After her lawsuit challenging the Understanding Evolution website on constitutional grounds was dismissed for lack of standing on March 13, 2006, Jeanne Caldwell appealed the decision to the United States Court of Appeal for the Ninth Circuit. In a ruling dated October 3, 2008, the appeals court rejected her appeal, affirming the lower court's decision.
Understanding Evolution, a collaborative project of the University of California Museum of Paleontology (with funding from the National Science Foundation and the Howard Hughes Medical Institute) and the National Center for Science Education, was originally intended as a resource for teachers; it subsequently expanded to appeal to everyone interested in learning about evolution.

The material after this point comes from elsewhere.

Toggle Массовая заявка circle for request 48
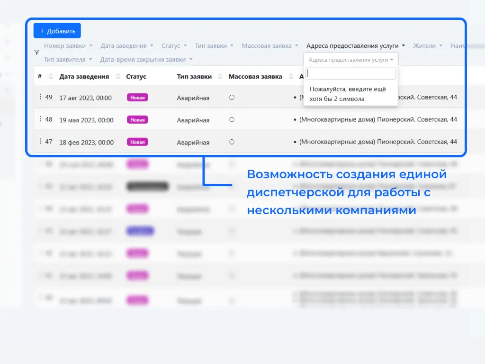click(232, 120)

Among the resources for teachers is a brief discussion of the idea, labeled as a misconception, that evolution and religion are incompatible. The website notes, "Of course, some religious beliefs explicitly contradict science (e.g., the belief that the world and all life on it was created in six literal days); however, most religious groups have no conflict with the theory of evolution or other scientific findings," and provides a link to NCSE's publication Voices for Evolution.
Arguing that Understanding Evolution thereby endorses particular religious doctrines in violation of the Establishment Clause of the First Amendment, Caldwell filed suit in the United States District Court for the Northern District of California. But her suit was dismissed because she failed to allege that she had federal taxpayer standing, failed to sufficiently allege state taxpayer standing, and failed to establish that she suffered a concrete "injury in fact."
Upholding the lower court's decision in Caldwell v. Caldwell et alia (the first defendant was Roy Caldwell, the director of UCMP), the appeals court's decision concluded (PDF), "Accordingly, we believe there is too slight a connection between Caldwell’s generalized grievance, and the government conduct about which she complains, to sustain her standing to proceed."
Jeanne Caldwell was represented by Kevin T. Snider of the Pacific Justice Institute and her husband Larry Caldwell. It was a further legal defeat for Larry Caldwell, who previously sued his local school district, alleging that his civil rights were violated, after it declined to implement his proposals for evolution education; on September 7, 2007, the defendants won a motion for summary judgment.